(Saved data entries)
──────

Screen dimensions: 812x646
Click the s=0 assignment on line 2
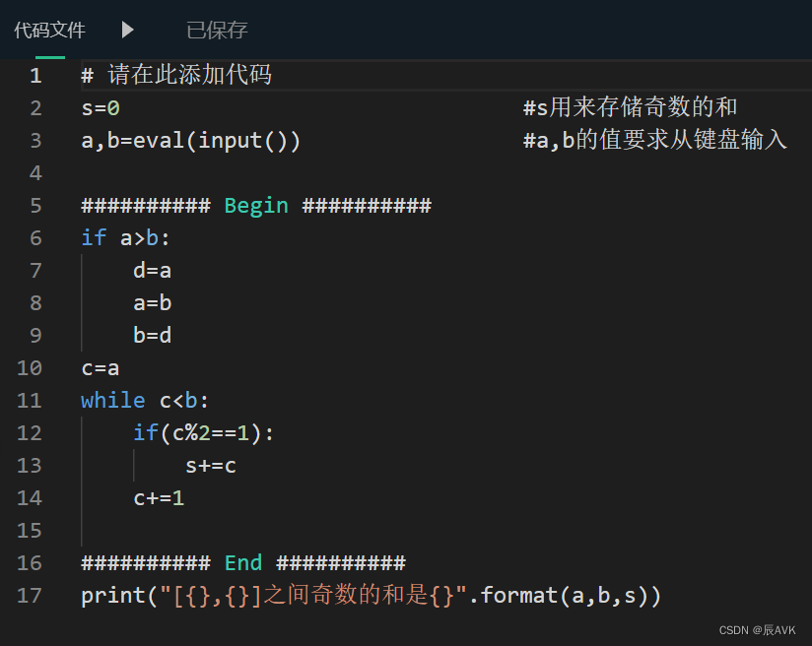click(100, 107)
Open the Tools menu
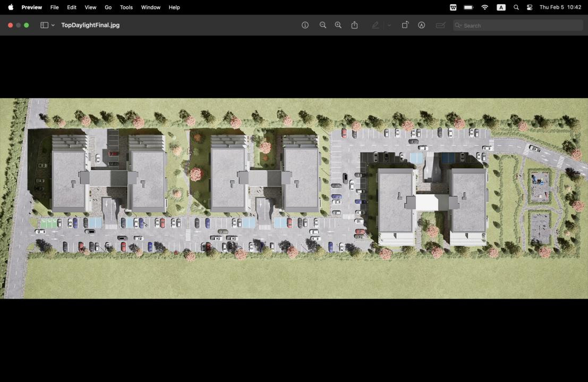 tap(126, 7)
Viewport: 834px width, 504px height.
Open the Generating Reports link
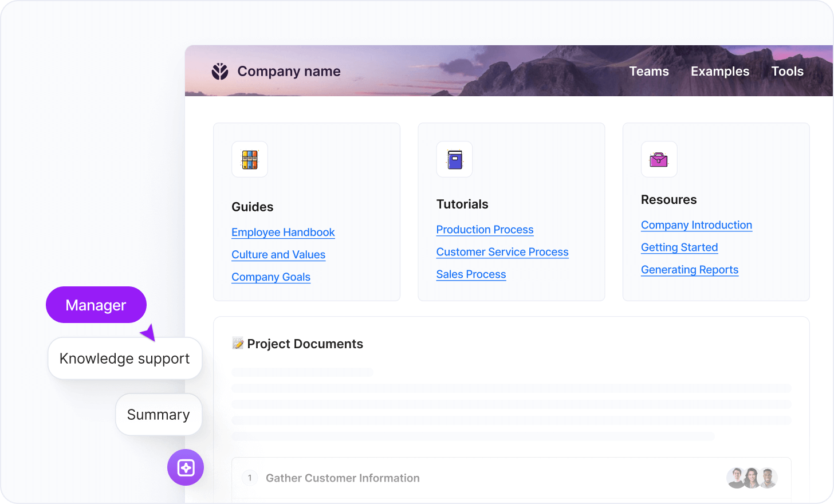690,270
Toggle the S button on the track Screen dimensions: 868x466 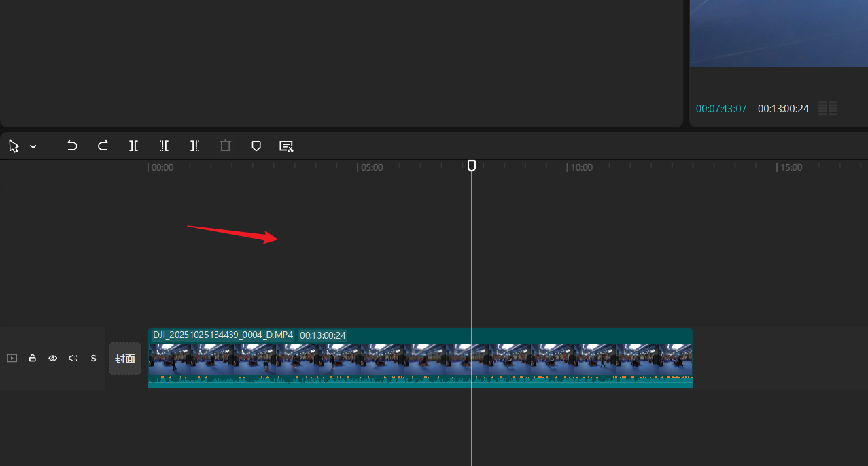[93, 358]
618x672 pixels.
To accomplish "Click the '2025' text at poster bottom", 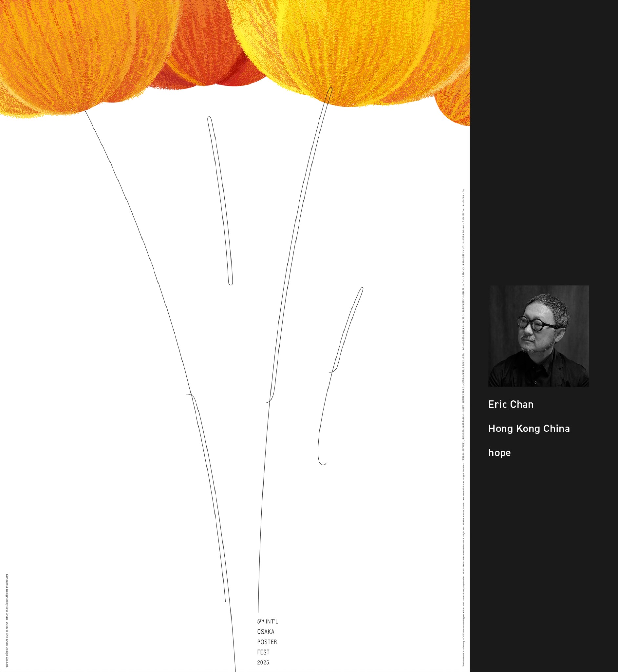I will click(263, 663).
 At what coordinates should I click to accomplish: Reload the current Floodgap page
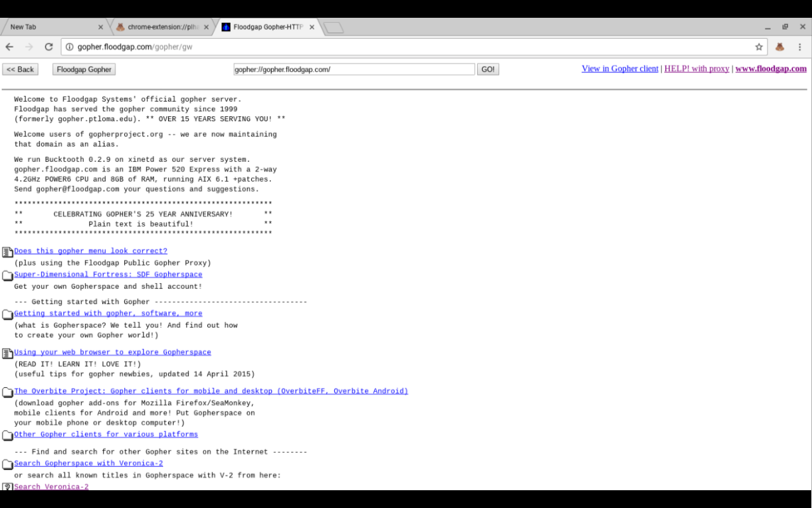click(48, 46)
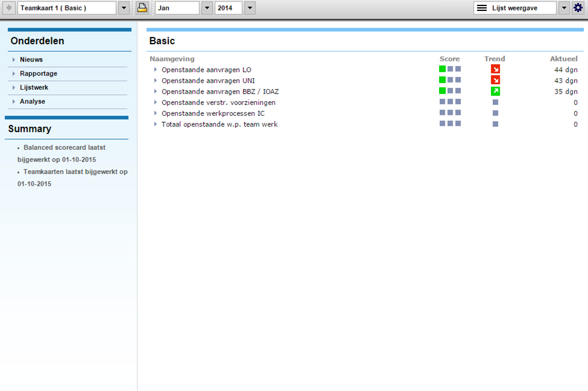Click red trend arrow for aanvragen UNI
Screen dimensions: 588x391
pyautogui.click(x=495, y=81)
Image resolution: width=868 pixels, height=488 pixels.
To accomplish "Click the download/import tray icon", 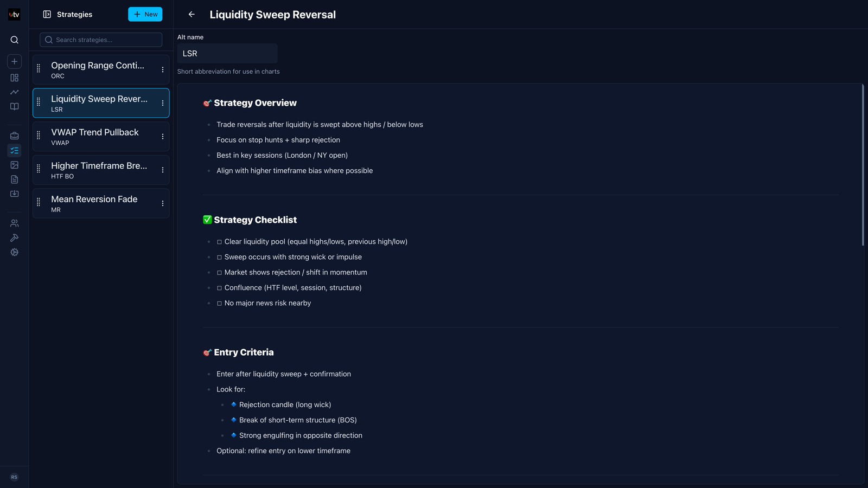I will [x=15, y=194].
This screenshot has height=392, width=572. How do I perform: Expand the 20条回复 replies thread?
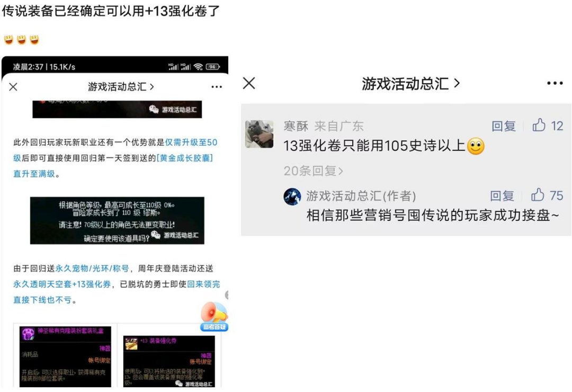point(314,171)
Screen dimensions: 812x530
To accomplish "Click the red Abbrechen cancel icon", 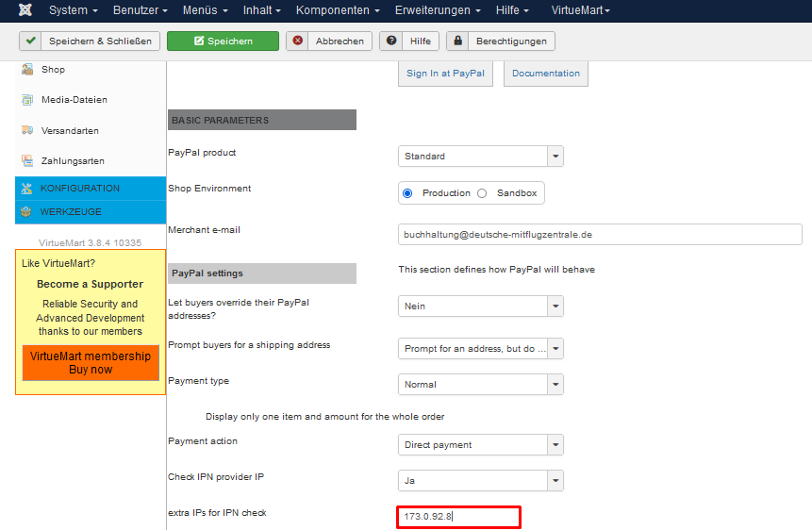I will 299,41.
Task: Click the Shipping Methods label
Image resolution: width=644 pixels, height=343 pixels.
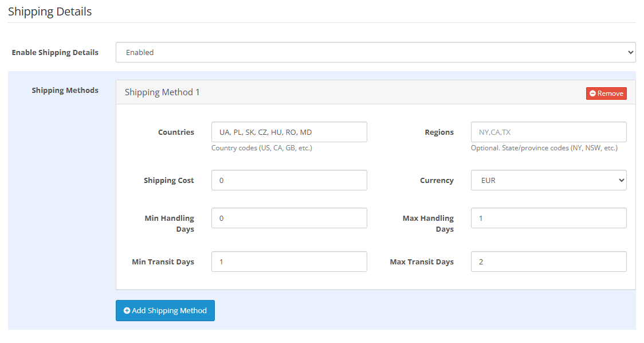Action: (65, 90)
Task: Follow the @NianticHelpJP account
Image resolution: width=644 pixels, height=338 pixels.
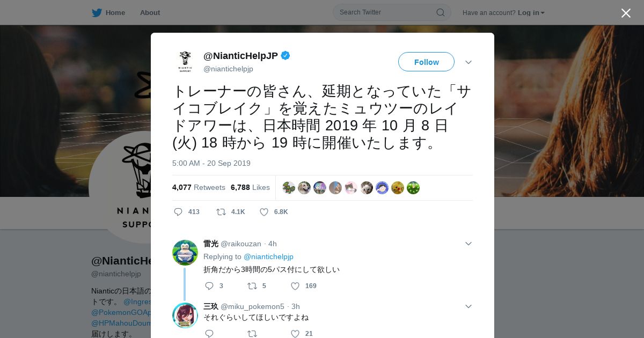Action: pyautogui.click(x=426, y=62)
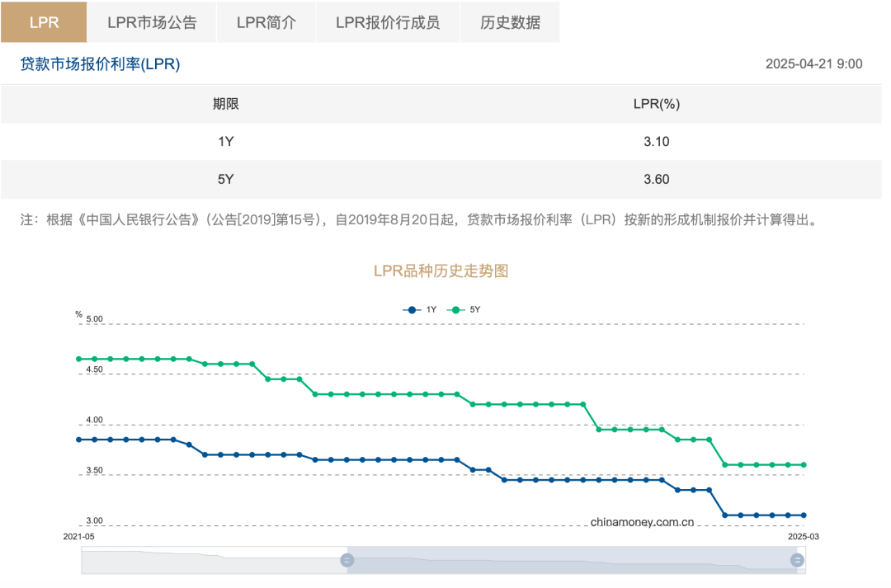Click the last point on blue 1Y line
This screenshot has height=588, width=891.
click(804, 515)
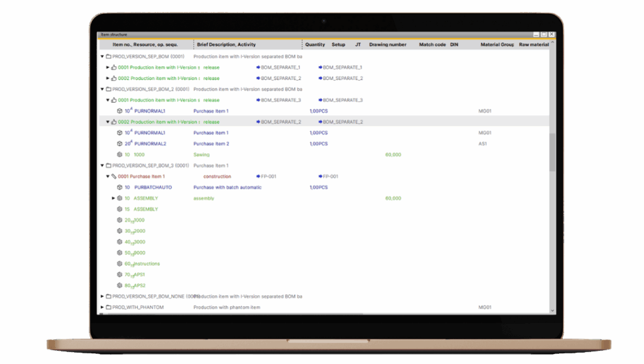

──────

_Your objective_
Find the word "Task" in the data and copy out each line where it turns up.

_Result for this exercise_
Task: Click the Shipping Methods label
Task: Follow the @NianticHelpJP account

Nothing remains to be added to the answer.